TRY IT |
Look below for the line with "Task: Click the search magnifier icon" and the line with "Image resolution: width=870"; repeat exactly those two lines and all lines between them, but no pictures.

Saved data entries
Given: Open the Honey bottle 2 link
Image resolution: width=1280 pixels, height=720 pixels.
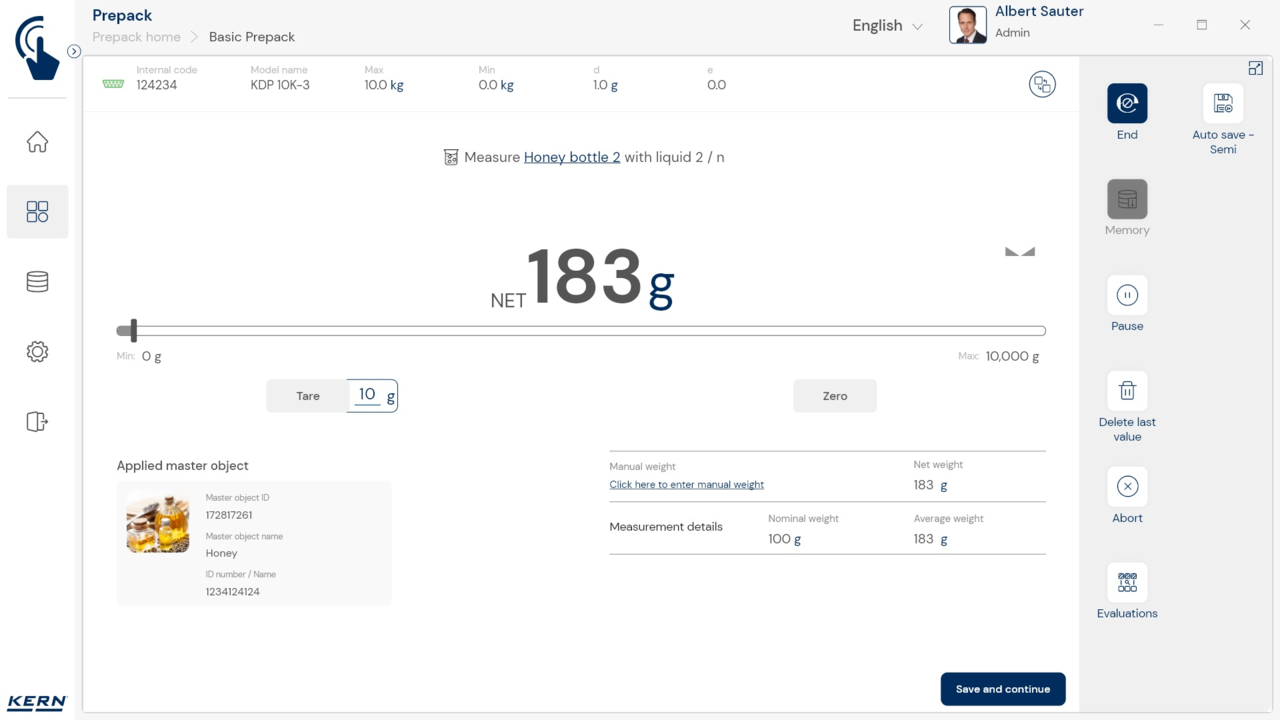Looking at the screenshot, I should tap(572, 157).
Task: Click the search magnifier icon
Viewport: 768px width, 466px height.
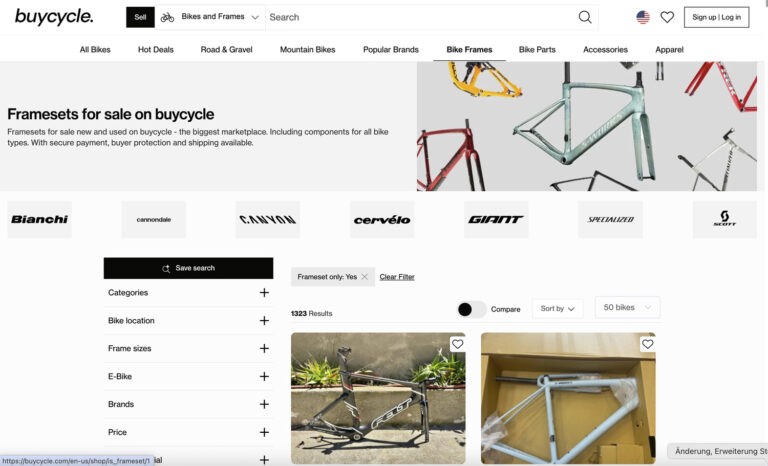Action: click(x=585, y=17)
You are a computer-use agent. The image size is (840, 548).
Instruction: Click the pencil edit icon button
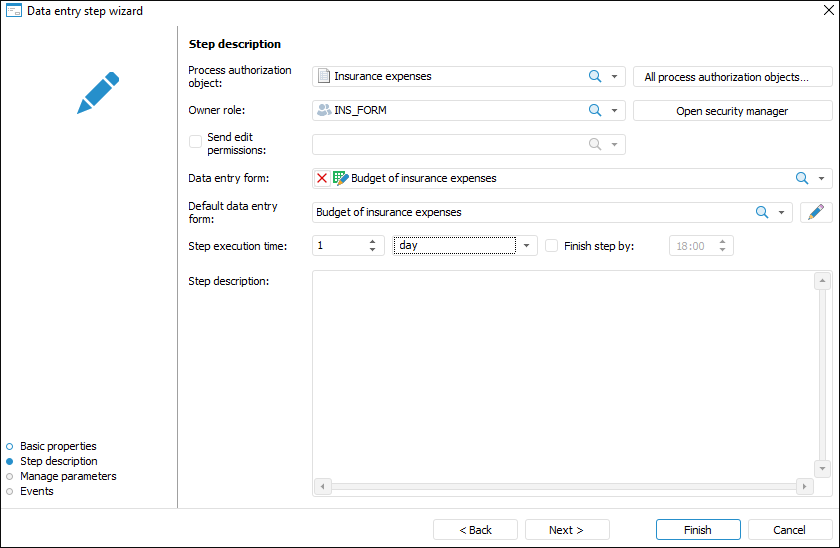[x=817, y=212]
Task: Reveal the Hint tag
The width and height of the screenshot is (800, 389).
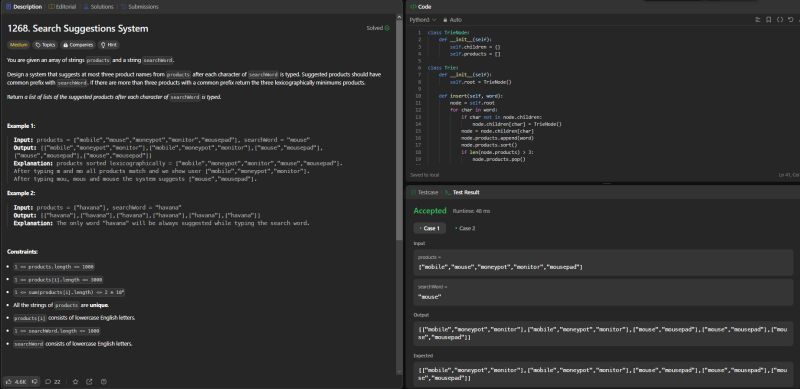Action: pyautogui.click(x=109, y=45)
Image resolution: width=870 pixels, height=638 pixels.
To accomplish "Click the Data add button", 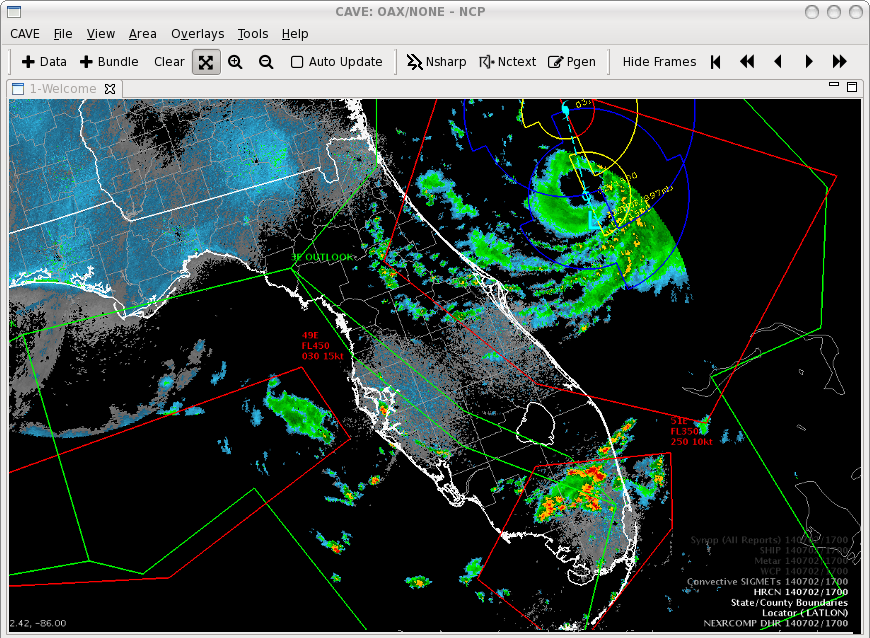I will tap(44, 62).
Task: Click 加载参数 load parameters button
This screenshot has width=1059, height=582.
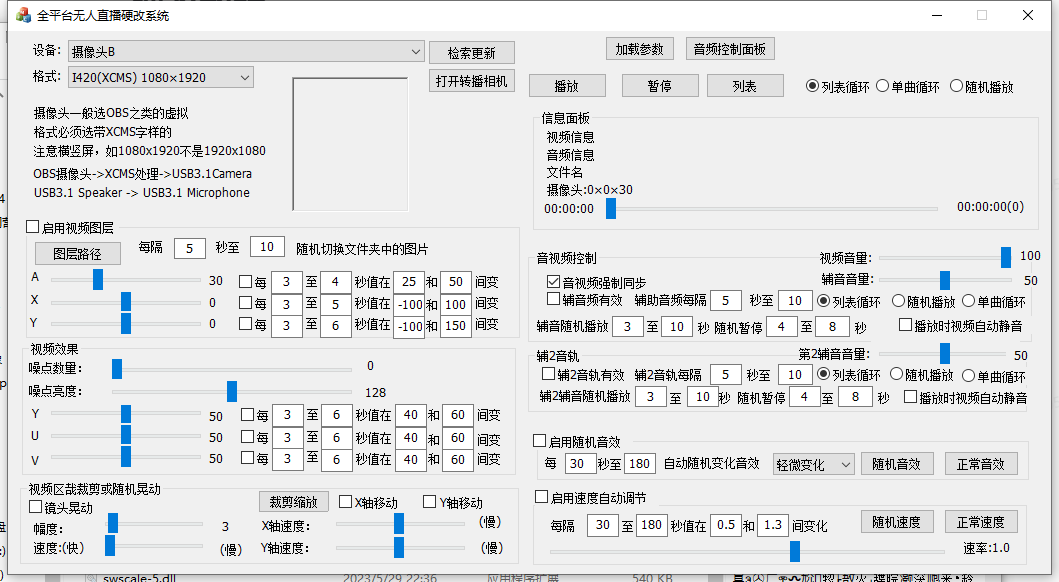Action: [x=640, y=49]
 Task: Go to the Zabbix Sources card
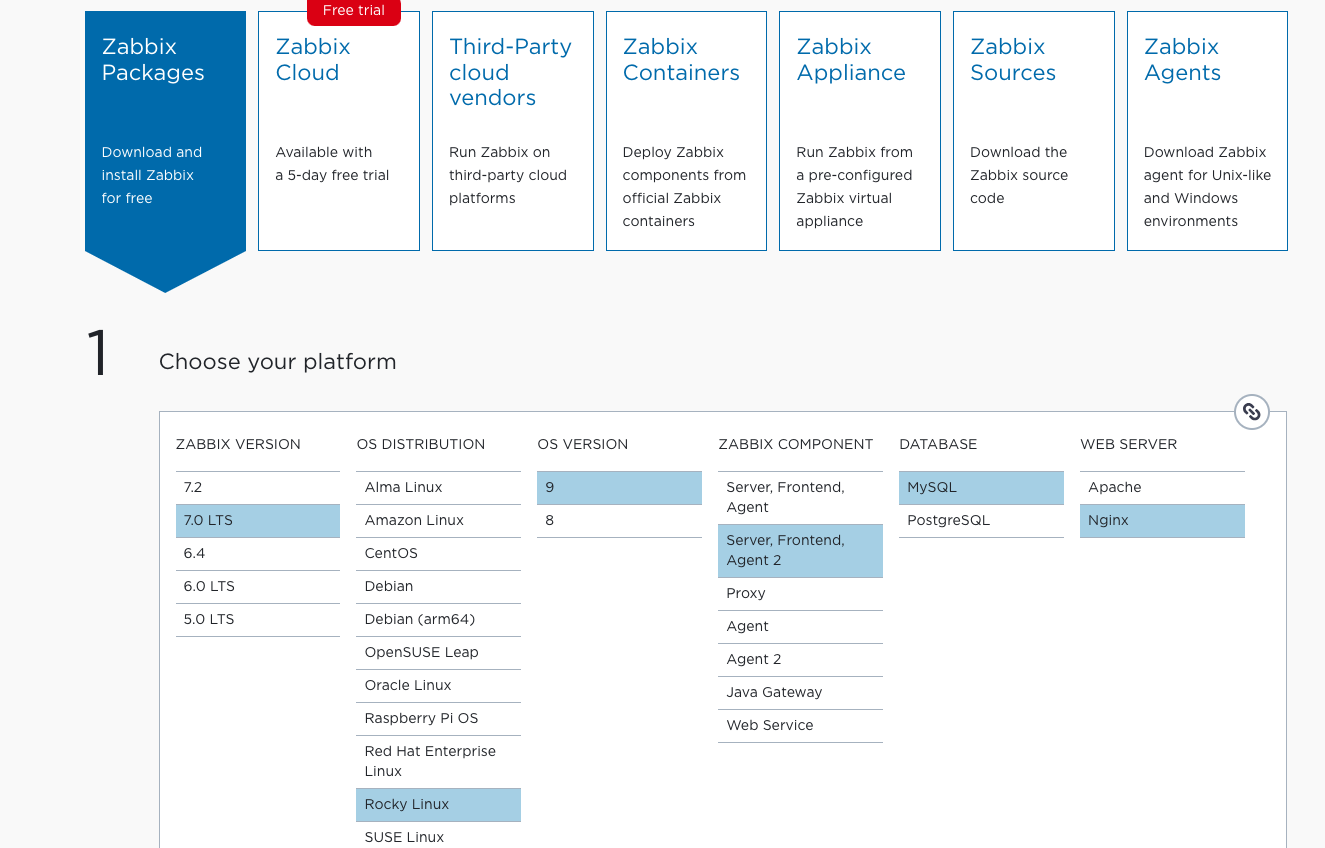[1034, 131]
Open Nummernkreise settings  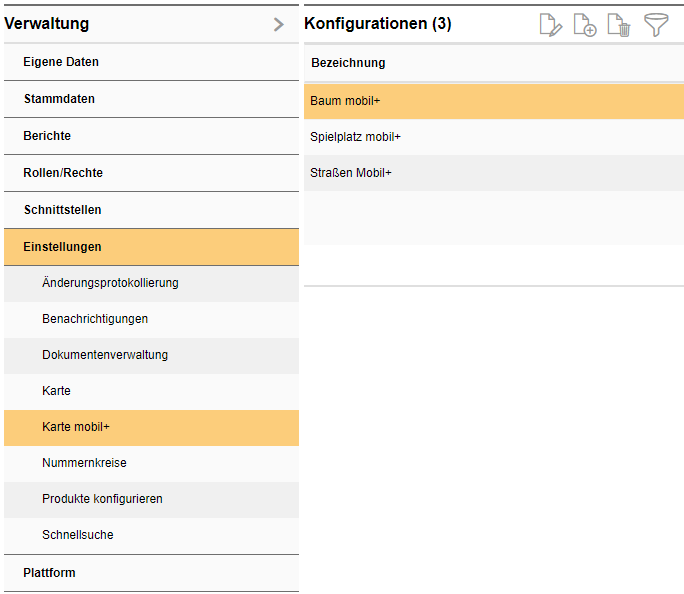pyautogui.click(x=84, y=463)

RESPONSE |
Task: Click the search magnifier icon
Viewport: 768px width, 466px height.
Action: click(x=585, y=17)
You are a computer-use agent. The image size is (840, 548).
Instruction: Click the pencil edit icon button
[x=817, y=212]
Task: Reveal the Hint tag
The width and height of the screenshot is (800, 389).
Action: pyautogui.click(x=109, y=45)
Image resolution: width=870 pixels, height=638 pixels.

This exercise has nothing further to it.